I think this film is really brave, and was glad to see that it didn’t simply use its gimmick in an excuse to just film scenes of a girl in her underpants chained to a radiator (a noble cause in its own way, I guess) in order to merely shock viewers. Viewers that get a kick out of the premise will be delighted and snicker (obviously the reaction the film was stoking) as they see Lazarus (played by Samuel L. Jackson) taking his captive, Rae (played by Christina Ricci), for a walk out in his field like a bloodhound. This shows that Brewer knew the film he wanted to make, respected the sensationalism genre he was dabbling in, and wasn't afraid to push the limit, or comment on the audacious premise. All the performances were really strong, and rose to the heights they were required to reach in a charmingly hammy way. They would reel it in when they needed to convey emotions, and be over-the-top when they needed to hammer a point home (the latter type of performance works beautifully hand-in-hand with the visuals, which are used like exclamation points on the overly dramatic scenes). It’s all drenched in a dark, exploitative and surrealistic "Southern" feel, with blatant Biblical overtones that’s reminiscent of Russ Meyer’s “Mudhoney,” and comes across as more of a nod to exploitation films, much the way Tarantino’s “Death Proof” used the grindhouse cinema as a springboard to explore new territory. Incidentally, this film could have easily been included as part of the movie "Grindhouse" to create the ultimate, modern day schlock triple-feature.

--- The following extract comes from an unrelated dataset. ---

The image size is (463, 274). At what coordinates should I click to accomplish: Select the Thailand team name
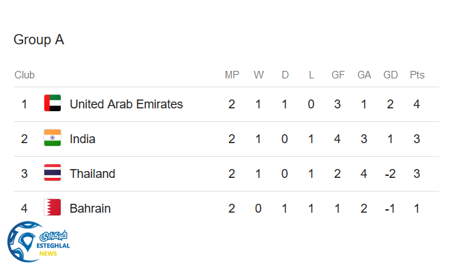click(92, 174)
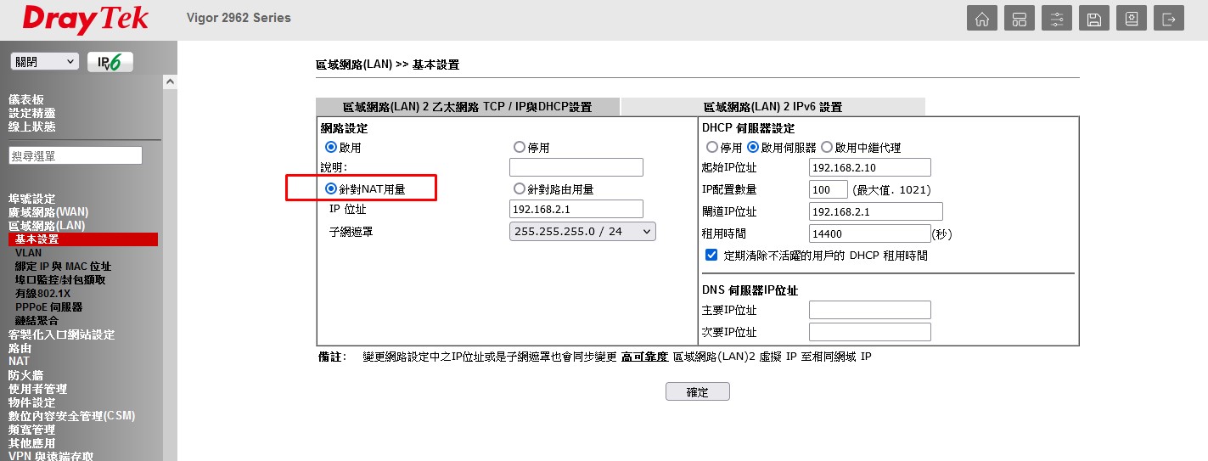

This film won’t bore you, which is more than I can say for most movies, and the performances make it that much better. A lot of it seems superfluous, however. There’s a love story involving Lazarus and another woman that basically plays itself out the way you think it will from the moment the two characters begin conversing. There are a lot of iconic images in this film that I loved. There’s a scene where Lazarus plays Rae a song on his guitar amidst a lightning storm in his old abandoned house that’s really quite impressive and memorable. Another musical interlude involves Lazarus playing his first gig in years, and the characters all converge for a great scene. I think this films main problem is that it needed another trip through the editing room. There are some characters and plotlines that didn’t seem necessary, and the philosophy of the film would have been more effective if the story moved along a little smoother. It's almost like it tries to cram in too much to what should have been a simpler story, and that causes it to lose a little of its effectiveness. On the plus side, Brewer creates a great Southern atmosphere (You know, the kinds of places where people have cigarettes surgically attached to their hands, and speak a language that's almost as intelligible as Klingon).
There’s a lot of good stuff in this film (i.e. the music, the performances, and the stylish imagery), and it’s definitely worth sussing through to find it. The characters are all handled with care, and aren't there to simply amuse us. They go through honest emotions, and trials and tribulations amidst an equally chaotic setting and premise. It feels a little odd barely even mentioning the whole chained-to-a-radiator section of this film, but that’s not even the reason to see it at all. It’s just used as an homage to sexploitation grindhouse films, and the imagery that they utilized that really works in the deep South backdrop that Brewer creates so authentically (except for the whole "prostitutes-getting-chained-up" thing -- at least I hope that's not authentic, but what do I know?). Realistic dialogue and a mixture of stock characters and truly original and brave ideas make this film very rich and entertaining. I say, “See it,” and keep and eye out for Craig Brewer, whose best work is, I think, yet to come, and probably going to be quite a ride.